LISTA DE TAREAS
a - En el documento sobre traducción y escritura, ¿qué es traducir cuando no es laboratorio de escritura?
b - Continúa el documento sobre traducción y escritura a partir de su última oración.

DOCUMENTO
★ ★ ★ ★ ★
Si traducir es escribir…


Henri Meschonnic [1]


Traducción, Javier Pavez



Traducir no es traducir más que cuando traducir es laboratorio de escritura. De otro modo, es calcomanía. Una ejecución. Por el signo. Y quizás, incluso si no se elige lo que está escrito, no se elige realmente lo que se traduce. Lo que se llega a traducir-escribir. Antes bien, casi seríamos elegidos por lo que se traduce, tanto como por lo que se escribe. Si hay allí aventura alguna, es la de la historicidad. La relación entre escribir y traducir es una parábola, una historia aparente cuyo sentido está oculto. Se muestra después, a retardamiento. Escribir no se hace en la lengua, como si ella fuese materna, dada, sino hacia la lengua. Escribir quizás no sea sino acceder, inventándose, a la lengua materna. Escribir es, a su vez, maternal, por/para la lengua. Y traducir lo es sólo si traducir acepta el mismo riesgo. De lo contrario, traducir es una operación de aplicación, de buena o mala conciencia (honestidad, fidelidad, transparencia). En la lengua. Lo que ya está muy hecho. Así, quien traduce se presta a pensar, está listo para escribir. Transporta mensajes, hace pasar una literatura a la lengua de otra. Sin traduciente, no leeríamos estas cosas. Es verdad.
★ ★ ★ ★ ★
SECCIÓN DE DATOS
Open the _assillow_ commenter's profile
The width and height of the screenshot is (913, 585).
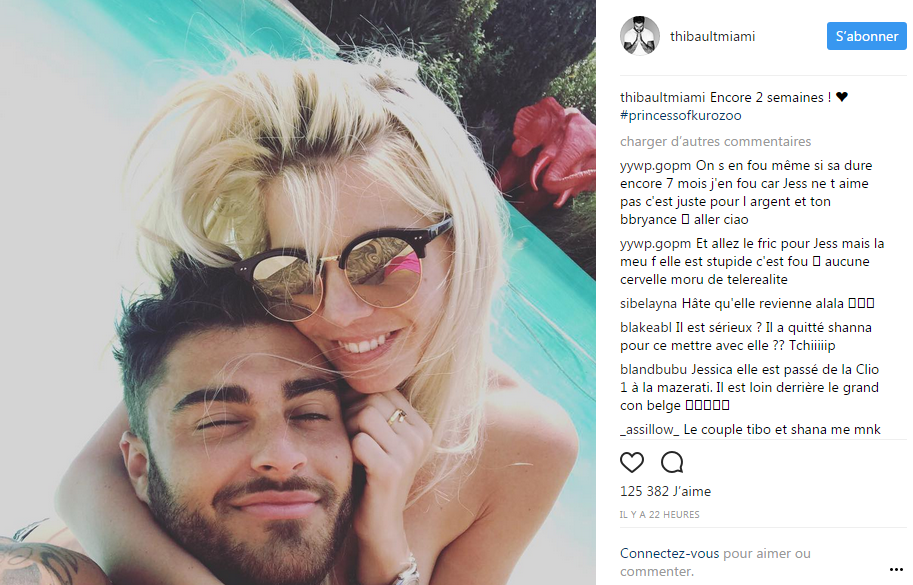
★ ★ ★ ★ ★
RESPUESTAS POR TAREA
a - Es calcomanía.

b -
Pero si no hubiese más que esto, faltaría algo esencial. Quien es traduciente no se sitúa ya en la relación entre escribir y traducir: sólo traduce desde la lengua, desde la literatura, desde el significado. Esto siempre habrá que volver a hacerlo. No sería más que interprete-intermediario, un pasaje entre épocas. Una definición puramente sociológica. Una grilla, que definía lo que se podía o no podía decir, siempre conformada en función de los logros adquiridos. Nada opone de antemano escribir y traducir. Puesto que la escritura se ve constreñida, bajo pena de inexistencia, a inventar tu discurso.

La paradoja de la traducción no es, como se cree comúnmente, que deba traducir y, por tanto, que sería radicalmente diferente del texto que no habría más que inventar. Radica en que debe ser, en sí misma, una invención del discurso, si lo que traduce ha sido una invención. Se trata de una relación muy fuerte y oculta entre escribir y traducir. Si el traducir no realiza esta invención, no corre este riesgo, el discurso no es más que de la lengua, el riesgo no es más que lo que ya se ha hecho, la enunciación no es más que lo enunciado, en lugar de ritmo no hay nada más que el sentido. Traducir ha cambiado de semántica, y su discurso no lo ha tomado (ni se ha dado) en cuenta. La parábola es la parábola de la escritura misma.

Es por esto por lo que me escribo en los textos bíblicos, traduciéndolos. Los textos bíblicos, más que todos los demás, exigen reflexión y práctica: la práctica del ritmo como significante mayor del lenguaje, porque está inscrito en estos textos como en ninguna otra parte, en la rítmica de la cantilación; y reflexión, porque este lugar y papel del ritmo tienen un efecto teórico sobre el lenguaje, sobre la traducción.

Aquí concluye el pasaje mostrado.